Mein Name war Vincent und ich war der jüngste Nachfahre der berühmten Familie Silverwolf. Trotzdem wurde sehr viel von mir verlangt. Auch wurde ich manchmal wegen meinen schneeweißen Haaren aufgezogen und dennoch für jünger geschätzt. Einige fanden sie schön, vor allem mein Kindermädchen schwärmte in größten Tönen davon. Mir selber gefiel mein Haar überhaupt nicht. Ich hasste es. Darum trug ich - wann immer ich konnte - eine Mütze oder ähnliches. Einmal hatte ich sogar versucht meine Haare eigenständig zu färben. Doch anstatt das sie blond wurden, blieben sie so, wie sie vorher waren. Das war zum Haare raufen! Wortwörtlich. Am nächsten Tag habe ich dann erfahren, dass irgendwer die Farbe mit normalem (teurem) Shampoo getauscht hatte. Extra. Ich war so wütend, aber mein Kindermädchen hat mich aufgemuntert und mir alle Vorteile aufgezählt, die ihr einfielen. Mich beschlich der leise Verdacht, dass sie der Täter war, jedoch nahm ich es ihr nicht übel.
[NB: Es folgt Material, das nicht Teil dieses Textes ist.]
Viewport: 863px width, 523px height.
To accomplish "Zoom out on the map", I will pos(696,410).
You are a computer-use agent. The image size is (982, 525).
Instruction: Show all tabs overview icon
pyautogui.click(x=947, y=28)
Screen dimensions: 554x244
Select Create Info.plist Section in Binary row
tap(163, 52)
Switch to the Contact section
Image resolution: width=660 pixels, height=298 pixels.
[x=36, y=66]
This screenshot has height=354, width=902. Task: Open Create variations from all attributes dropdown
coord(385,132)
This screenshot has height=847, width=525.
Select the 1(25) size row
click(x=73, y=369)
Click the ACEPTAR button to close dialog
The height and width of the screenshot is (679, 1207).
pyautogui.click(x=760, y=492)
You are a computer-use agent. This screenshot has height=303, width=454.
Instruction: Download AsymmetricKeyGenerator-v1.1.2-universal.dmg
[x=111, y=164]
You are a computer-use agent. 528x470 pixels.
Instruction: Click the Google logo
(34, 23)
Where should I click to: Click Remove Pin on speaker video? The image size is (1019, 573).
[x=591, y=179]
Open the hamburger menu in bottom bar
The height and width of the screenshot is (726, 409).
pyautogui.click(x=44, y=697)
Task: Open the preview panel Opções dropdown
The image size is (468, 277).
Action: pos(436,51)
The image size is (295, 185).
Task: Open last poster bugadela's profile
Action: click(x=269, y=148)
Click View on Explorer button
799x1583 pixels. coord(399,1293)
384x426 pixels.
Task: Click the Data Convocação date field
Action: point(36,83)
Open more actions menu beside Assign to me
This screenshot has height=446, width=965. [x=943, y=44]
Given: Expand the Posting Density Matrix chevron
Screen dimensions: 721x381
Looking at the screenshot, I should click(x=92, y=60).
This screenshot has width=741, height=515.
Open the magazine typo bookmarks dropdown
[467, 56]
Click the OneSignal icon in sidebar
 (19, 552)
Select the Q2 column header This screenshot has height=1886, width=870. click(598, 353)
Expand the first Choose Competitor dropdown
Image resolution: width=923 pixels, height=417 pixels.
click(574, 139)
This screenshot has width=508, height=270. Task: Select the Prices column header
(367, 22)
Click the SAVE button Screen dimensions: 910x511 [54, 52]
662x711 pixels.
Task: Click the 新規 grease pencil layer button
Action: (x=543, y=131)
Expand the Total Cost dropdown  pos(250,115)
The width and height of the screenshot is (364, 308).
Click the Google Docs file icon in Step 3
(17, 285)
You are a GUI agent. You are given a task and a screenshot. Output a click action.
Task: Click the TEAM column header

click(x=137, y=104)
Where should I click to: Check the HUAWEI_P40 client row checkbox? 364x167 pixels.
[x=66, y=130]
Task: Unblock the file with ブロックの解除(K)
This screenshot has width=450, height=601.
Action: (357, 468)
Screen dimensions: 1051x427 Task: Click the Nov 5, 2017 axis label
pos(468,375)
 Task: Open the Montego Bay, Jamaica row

Sie konnte zwar (zu) fürsorglich sein, dennoch hatte ich sie gern. Eine der wenigen Sachen, die ich an dem Anwesen mochte.
Wie es ihr wohl ging? Machte sie sich große Sorgen um mich? Oder überhaupt nicht und war sogar froh, dass ich weg war? Ich wusste es nicht. Weiter darüber nachdenken konnte ich nicht, weil ich aus meinen Gedanken gerissen wurde ....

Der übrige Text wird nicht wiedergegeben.